# Records for processing
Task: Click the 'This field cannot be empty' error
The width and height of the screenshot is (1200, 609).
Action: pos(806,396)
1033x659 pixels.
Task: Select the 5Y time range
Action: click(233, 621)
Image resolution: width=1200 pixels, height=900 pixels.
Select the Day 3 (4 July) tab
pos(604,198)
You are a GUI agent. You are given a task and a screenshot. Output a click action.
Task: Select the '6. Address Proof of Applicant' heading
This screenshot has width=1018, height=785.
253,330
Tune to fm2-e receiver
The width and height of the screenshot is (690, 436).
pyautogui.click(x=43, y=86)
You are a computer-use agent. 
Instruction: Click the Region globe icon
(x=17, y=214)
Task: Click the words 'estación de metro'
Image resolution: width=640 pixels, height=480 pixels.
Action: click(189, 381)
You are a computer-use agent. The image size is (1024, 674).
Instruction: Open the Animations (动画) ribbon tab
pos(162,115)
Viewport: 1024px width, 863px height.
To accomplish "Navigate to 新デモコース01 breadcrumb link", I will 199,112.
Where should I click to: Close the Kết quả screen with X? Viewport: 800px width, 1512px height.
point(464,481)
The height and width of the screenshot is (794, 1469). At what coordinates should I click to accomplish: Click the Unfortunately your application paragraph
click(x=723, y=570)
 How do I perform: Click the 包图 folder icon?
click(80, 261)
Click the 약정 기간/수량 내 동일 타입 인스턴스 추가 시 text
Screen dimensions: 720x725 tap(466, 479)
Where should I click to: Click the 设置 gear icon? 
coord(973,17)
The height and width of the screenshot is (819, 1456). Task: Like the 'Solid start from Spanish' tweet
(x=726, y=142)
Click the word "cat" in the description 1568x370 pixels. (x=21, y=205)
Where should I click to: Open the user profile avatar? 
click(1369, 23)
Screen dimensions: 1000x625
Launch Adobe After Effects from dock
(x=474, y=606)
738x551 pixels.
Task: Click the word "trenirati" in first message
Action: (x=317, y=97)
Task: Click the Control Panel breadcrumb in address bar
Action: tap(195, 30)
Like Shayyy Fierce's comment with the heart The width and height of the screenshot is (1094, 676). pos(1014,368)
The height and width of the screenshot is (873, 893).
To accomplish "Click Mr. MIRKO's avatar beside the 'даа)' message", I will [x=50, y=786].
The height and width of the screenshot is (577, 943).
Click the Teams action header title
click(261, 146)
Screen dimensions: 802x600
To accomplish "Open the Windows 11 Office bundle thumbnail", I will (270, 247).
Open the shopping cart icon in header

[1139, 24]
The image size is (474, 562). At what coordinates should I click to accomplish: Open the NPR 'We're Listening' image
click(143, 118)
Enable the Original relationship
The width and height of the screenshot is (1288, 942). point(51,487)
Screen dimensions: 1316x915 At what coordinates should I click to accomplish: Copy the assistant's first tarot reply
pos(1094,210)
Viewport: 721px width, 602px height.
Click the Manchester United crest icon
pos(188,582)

# What you will do
Give back the whole of the data above, exactly as written.

# Written solution
Task: Click the 'This field cannot be empty' error
The width and height of the screenshot is (1200, 609).
Action: pos(806,396)
1033x659 pixels.
Task: Select the 5Y time range
Action: click(233, 621)
Image resolution: width=1200 pixels, height=900 pixels.
Select the Day 3 (4 July) tab
pos(604,198)
You are a GUI agent. You are given a task and a screenshot. Output a click action.
Task: Select the '6. Address Proof of Applicant' heading
This screenshot has width=1018, height=785.
253,330
Tune to fm2-e receiver
The width and height of the screenshot is (690, 436).
pyautogui.click(x=43, y=86)
You are a computer-use agent. 
Instruction: Click the Region globe icon
(x=17, y=214)
Task: Click the words 'estación de metro'
Image resolution: width=640 pixels, height=480 pixels.
Action: click(189, 381)
You are a computer-use agent. The image size is (1024, 674).
Instruction: Open the Animations (动画) ribbon tab
pos(162,115)
Viewport: 1024px width, 863px height.
To accomplish "Navigate to 新デモコース01 breadcrumb link", I will 199,112.
Where should I click to: Close the Kết quả screen with X? Viewport: 800px width, 1512px height.
point(464,481)
The height and width of the screenshot is (794, 1469). At what coordinates should I click to accomplish: Click the Unfortunately your application paragraph
click(x=723, y=570)
 How do I perform: Click the 包图 folder icon?
click(80, 261)
Click the 약정 기간/수량 내 동일 타입 인스턴스 추가 시 text
Screen dimensions: 720x725 tap(466, 479)
Where should I click to: Click the 设置 gear icon? 
coord(973,17)
The height and width of the screenshot is (819, 1456). Task: Like the 'Solid start from Spanish' tweet
(x=726, y=142)
Click the word "cat" in the description 1568x370 pixels. (x=21, y=205)
Where should I click to: Open the user profile avatar? 
click(1369, 23)
Screen dimensions: 1000x625
Launch Adobe After Effects from dock
(x=474, y=606)
738x551 pixels.
Task: Click the word "trenirati" in first message
Action: (x=317, y=97)
Task: Click the Control Panel breadcrumb in address bar
Action: tap(195, 30)
Like Shayyy Fierce's comment with the heart The width and height of the screenshot is (1094, 676). pos(1014,368)
The height and width of the screenshot is (873, 893).
To accomplish "Click Mr. MIRKO's avatar beside the 'даа)' message", I will [x=50, y=786].
The height and width of the screenshot is (577, 943).
Click the Teams action header title
click(261, 146)
Screen dimensions: 802x600
To accomplish "Open the Windows 11 Office bundle thumbnail", I will (270, 247).
Open the shopping cart icon in header

[1139, 24]
The image size is (474, 562). At what coordinates should I click to accomplish: Open the NPR 'We're Listening' image
click(143, 118)
Enable the Original relationship
The width and height of the screenshot is (1288, 942). point(51,487)
Screen dimensions: 1316x915 At what coordinates should I click to accomplish: Copy the assistant's first tarot reply
pos(1094,210)
Viewport: 721px width, 602px height.
Click the Manchester United crest icon
pos(188,582)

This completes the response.